**QUESTIONS TO ANSWER**
1) In the article about the trial of Cambodian garment workers, what is the remote prison where most of those arrested have been held called?
2) In the article about the trial of Cambodian garment workers, write out the passage starting at "A trial opens" and ending at "known as CC3.", substituting "demonstrations" for "rallies".

**TEXT PROVIDED**
Trial for Cambodia Garment Workers, Union Leaders, Starts Today

A trial opens today for 23 Cambodian trade union leaders and workers in Phnom Penh Municipal Court for participating in rallies in January calling on the government to increase the minimum wage for Cambodia’s ready-made garment workers. The majority of those arrested have been detained for months in a remote prison known as CC3.

IDH, a global network of human rights organizations, called for the Cambodian government to drop all charges. “Cambodia’s judiciary must end this baseless prosecution of garment workers and human rights defenders who have been severely beaten, arbitrarily arrested and detained for several months for peacefully demonstrating to demand an adequate minimum wage.”

Throughout their detention in what legal rights observers describe as exceptionally harsh conditions, the men have been refused medical care and denied release on bail, even in cases of medical necessity. Legal rights observers also say the 23 men have been denied due process and, until last week, were unsure whether they would even be allowed to attend their own trial. If convicted, they face up to up to five years’ imprisonment, as well as fines ranging between $1,000 and $2,500.

Since a violent crackdown by security forces in the streets of Phnom Penh in early January left five workers dead and more than 40 injured, trade union and worker rights have been under attack in Cambodia. Hundreds of garment workers have been dismissed, trade union leaders have faced lawsuits and garment industry representatives have called on the government to denounce the International Labor Organization (ILO) conventions that Cambodia has ratified.

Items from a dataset

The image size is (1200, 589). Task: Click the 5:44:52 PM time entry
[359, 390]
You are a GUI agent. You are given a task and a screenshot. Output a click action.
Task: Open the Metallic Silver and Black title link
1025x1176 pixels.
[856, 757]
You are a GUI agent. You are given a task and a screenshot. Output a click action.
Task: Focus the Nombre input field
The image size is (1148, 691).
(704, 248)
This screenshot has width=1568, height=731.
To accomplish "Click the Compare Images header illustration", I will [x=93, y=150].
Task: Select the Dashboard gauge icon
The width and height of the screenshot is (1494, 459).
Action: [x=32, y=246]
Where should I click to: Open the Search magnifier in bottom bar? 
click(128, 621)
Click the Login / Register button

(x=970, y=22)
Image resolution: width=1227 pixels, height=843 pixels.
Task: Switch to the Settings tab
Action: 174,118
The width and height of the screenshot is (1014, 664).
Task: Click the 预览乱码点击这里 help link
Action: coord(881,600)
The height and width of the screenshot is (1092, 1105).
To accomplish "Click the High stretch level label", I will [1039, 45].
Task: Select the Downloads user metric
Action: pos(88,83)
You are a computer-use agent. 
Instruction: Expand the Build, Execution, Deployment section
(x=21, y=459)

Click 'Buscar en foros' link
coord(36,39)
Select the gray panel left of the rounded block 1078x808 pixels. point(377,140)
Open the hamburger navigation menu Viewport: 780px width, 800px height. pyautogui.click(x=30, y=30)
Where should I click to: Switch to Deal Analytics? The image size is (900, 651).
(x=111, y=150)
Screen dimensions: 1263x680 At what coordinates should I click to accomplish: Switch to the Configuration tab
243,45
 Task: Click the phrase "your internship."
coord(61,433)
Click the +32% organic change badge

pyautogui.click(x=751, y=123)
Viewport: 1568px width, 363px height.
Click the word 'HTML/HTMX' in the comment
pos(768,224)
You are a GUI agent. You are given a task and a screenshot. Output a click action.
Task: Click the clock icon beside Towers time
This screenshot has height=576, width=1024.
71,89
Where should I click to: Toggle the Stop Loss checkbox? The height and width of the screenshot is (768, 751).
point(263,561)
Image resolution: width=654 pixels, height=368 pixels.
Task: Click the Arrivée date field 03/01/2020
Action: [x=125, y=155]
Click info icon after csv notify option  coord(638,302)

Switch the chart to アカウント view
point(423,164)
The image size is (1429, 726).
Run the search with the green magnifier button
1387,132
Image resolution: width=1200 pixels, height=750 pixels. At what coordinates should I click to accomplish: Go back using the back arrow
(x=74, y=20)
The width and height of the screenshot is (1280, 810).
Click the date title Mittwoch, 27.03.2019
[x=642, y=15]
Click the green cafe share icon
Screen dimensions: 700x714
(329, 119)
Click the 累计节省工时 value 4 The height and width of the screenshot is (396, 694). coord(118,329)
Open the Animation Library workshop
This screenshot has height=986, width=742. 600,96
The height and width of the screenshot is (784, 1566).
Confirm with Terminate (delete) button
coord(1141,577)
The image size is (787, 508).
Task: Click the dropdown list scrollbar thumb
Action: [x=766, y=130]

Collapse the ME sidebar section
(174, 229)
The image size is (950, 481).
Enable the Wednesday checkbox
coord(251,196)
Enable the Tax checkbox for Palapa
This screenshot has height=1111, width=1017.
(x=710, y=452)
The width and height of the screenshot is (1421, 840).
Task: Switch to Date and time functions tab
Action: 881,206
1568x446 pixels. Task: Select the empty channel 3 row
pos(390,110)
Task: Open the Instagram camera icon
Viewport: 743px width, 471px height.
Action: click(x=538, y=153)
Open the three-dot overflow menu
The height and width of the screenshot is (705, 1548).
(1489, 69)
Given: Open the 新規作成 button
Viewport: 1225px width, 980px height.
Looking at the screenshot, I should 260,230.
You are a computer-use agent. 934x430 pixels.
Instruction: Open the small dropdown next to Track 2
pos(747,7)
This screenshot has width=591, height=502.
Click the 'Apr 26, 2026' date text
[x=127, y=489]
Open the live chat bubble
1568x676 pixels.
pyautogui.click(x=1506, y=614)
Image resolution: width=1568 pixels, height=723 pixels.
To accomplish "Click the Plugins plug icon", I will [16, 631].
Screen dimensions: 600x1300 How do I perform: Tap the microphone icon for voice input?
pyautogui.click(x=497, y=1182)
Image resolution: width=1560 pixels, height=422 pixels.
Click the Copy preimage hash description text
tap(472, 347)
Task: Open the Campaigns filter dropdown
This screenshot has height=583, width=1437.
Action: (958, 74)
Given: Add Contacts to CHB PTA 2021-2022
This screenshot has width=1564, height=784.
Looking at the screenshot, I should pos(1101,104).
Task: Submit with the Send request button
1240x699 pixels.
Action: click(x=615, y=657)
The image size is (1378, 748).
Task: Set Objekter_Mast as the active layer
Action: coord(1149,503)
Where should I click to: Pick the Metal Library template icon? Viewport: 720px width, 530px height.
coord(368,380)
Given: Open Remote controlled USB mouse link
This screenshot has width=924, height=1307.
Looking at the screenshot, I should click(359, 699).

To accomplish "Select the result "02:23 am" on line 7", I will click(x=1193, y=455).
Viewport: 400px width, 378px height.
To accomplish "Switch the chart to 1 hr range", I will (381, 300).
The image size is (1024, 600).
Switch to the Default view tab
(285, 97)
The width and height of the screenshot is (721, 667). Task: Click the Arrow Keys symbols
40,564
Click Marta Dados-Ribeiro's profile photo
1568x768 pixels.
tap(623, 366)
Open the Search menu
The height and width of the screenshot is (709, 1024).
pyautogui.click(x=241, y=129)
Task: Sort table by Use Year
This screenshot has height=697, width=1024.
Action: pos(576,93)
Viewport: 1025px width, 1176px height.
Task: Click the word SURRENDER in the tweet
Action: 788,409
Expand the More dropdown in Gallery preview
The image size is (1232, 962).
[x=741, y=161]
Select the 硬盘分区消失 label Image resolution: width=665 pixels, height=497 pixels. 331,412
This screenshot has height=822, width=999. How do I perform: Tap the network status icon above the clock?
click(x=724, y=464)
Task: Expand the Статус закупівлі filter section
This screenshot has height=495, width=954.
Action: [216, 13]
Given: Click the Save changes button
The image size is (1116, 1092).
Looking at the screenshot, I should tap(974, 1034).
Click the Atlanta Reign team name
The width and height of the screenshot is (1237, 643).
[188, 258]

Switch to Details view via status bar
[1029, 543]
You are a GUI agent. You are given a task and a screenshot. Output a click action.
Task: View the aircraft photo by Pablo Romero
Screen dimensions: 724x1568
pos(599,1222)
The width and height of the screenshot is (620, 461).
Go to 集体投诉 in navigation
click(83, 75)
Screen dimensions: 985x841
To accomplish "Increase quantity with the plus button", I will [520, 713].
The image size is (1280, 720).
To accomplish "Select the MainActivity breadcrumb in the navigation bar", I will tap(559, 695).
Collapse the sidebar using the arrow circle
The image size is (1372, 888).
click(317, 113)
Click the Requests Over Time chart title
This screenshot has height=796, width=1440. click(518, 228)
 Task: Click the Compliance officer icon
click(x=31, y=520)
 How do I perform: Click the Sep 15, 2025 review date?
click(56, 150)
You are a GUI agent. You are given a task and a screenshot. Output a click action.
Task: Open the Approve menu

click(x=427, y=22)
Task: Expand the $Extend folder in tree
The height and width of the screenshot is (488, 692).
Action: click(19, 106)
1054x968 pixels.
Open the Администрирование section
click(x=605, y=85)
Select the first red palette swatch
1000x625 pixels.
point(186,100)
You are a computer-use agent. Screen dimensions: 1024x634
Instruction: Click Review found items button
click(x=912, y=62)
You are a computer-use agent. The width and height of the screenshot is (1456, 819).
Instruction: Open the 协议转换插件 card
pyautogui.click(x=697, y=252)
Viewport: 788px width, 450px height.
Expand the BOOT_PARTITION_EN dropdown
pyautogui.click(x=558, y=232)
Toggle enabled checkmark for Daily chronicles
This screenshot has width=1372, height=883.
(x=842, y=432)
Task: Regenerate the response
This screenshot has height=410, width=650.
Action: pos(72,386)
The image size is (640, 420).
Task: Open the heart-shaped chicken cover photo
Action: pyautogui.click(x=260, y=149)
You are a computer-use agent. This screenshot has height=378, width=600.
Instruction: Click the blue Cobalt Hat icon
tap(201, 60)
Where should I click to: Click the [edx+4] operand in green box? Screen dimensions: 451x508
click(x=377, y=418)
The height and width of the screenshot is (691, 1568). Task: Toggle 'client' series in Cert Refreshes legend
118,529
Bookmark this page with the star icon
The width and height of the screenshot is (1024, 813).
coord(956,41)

**ANSWERS TO THE TASKS**
1) CC3

2)
A trial opens today for 23 Cambodian trade union leaders and workers in Phnom Penh Municipal Court for participating in demonstrations in January calling on the government to increase the minimum wage for Cambodia’s ready-made garment workers. The majority of those arrested have been detained for months in a remote prison known as CC3.